> Set problem
Could you continue the forum post below on eigenvalue solver libraries for FEM matrices, starting right after its last sentence?

== Text to read ==

2. No compilation issues on the Win32 platform: I just downloaded it today, and found that it compiles OK with VC++ 10.0 on Win32 (the BUILD_ALL project). I haven't had the time to try anything further, though.
3. Please share your experience: For whatever reasons, if anyone here eventually decides to use it, or not to use it, or has any comments or tips to offer, I would like to hear from him/them, esp. in respect of the following points:
3.1 For eigenvalue computations, comparative advantages/disadvantages, including speed comparisons, with the existing libraries like ARPACK, Trilinios, etc.
Assume that the system to solve has origins in a typical structural/solid mechanics FEM. If possible, please share your experience for global [A] matrix orders of 3k, 10k, 100k, and bigger, the matrices being the typical FEM ones: sparse, symmetric, etc.

===
== Information given ==

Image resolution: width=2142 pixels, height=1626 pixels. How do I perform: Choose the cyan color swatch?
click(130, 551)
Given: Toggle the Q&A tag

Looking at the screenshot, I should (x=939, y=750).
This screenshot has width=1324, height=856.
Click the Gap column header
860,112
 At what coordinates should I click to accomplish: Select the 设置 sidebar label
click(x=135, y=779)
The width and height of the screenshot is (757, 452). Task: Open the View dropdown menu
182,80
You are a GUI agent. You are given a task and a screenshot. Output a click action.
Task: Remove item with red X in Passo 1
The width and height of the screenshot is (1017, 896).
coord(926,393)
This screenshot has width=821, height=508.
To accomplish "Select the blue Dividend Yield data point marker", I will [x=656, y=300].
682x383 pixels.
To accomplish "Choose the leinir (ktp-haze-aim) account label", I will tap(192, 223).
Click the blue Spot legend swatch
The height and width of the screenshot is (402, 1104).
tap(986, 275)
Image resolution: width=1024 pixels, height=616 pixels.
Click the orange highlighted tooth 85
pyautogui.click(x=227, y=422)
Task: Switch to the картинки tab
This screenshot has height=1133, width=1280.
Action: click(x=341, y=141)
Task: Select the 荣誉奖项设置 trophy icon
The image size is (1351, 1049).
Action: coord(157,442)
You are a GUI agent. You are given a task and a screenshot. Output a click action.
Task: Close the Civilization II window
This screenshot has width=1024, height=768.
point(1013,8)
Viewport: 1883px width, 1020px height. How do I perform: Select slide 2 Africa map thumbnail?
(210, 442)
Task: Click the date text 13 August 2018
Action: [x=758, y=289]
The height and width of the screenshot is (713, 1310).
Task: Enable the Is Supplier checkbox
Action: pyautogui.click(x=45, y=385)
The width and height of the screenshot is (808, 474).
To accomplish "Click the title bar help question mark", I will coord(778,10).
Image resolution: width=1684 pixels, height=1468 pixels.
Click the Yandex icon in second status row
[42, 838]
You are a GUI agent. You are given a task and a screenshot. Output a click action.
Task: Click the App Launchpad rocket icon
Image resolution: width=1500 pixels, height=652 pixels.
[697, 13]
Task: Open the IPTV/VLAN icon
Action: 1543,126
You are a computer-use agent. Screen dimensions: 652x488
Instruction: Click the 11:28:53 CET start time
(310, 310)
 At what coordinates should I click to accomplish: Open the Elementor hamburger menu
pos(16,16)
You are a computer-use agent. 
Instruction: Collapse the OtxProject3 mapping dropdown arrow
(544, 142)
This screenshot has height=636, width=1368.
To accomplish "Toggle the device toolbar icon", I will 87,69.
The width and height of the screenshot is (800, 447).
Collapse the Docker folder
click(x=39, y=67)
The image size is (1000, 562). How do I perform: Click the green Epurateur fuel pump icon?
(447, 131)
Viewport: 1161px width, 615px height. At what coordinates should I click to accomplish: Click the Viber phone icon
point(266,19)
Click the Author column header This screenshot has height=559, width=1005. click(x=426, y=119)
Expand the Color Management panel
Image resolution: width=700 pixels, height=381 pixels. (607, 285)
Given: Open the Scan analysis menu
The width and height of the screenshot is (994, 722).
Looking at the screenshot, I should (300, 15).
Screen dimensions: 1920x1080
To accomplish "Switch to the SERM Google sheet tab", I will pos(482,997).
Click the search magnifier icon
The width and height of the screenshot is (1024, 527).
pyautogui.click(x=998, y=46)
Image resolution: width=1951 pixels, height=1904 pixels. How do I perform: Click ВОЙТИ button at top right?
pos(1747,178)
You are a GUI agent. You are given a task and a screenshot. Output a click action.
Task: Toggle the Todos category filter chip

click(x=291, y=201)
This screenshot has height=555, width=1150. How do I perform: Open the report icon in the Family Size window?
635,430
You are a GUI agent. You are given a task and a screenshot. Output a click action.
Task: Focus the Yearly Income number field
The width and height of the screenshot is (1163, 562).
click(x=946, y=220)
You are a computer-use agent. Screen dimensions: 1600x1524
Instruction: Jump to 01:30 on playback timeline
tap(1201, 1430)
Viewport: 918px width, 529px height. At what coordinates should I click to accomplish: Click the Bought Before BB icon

===

> Final result
[This note is not really necessary, but just in the interest of clarity: If a matrix has 10 rows and 10 columns, then its order is taken to be 10, not 100.]
3.2 For solving a linear FEM-generated system using a direct solver, speed comparisons with the existing FORTRAN/C++ code as implemented in GOTO (latest version), Taucs, etc. Again, matrix orders go from 3k to 100k and bigger, and the matrices, of course, are sparse, symmetric, etc.
4. Any other tips you care to share would also be appreciated.
Thanks in advance.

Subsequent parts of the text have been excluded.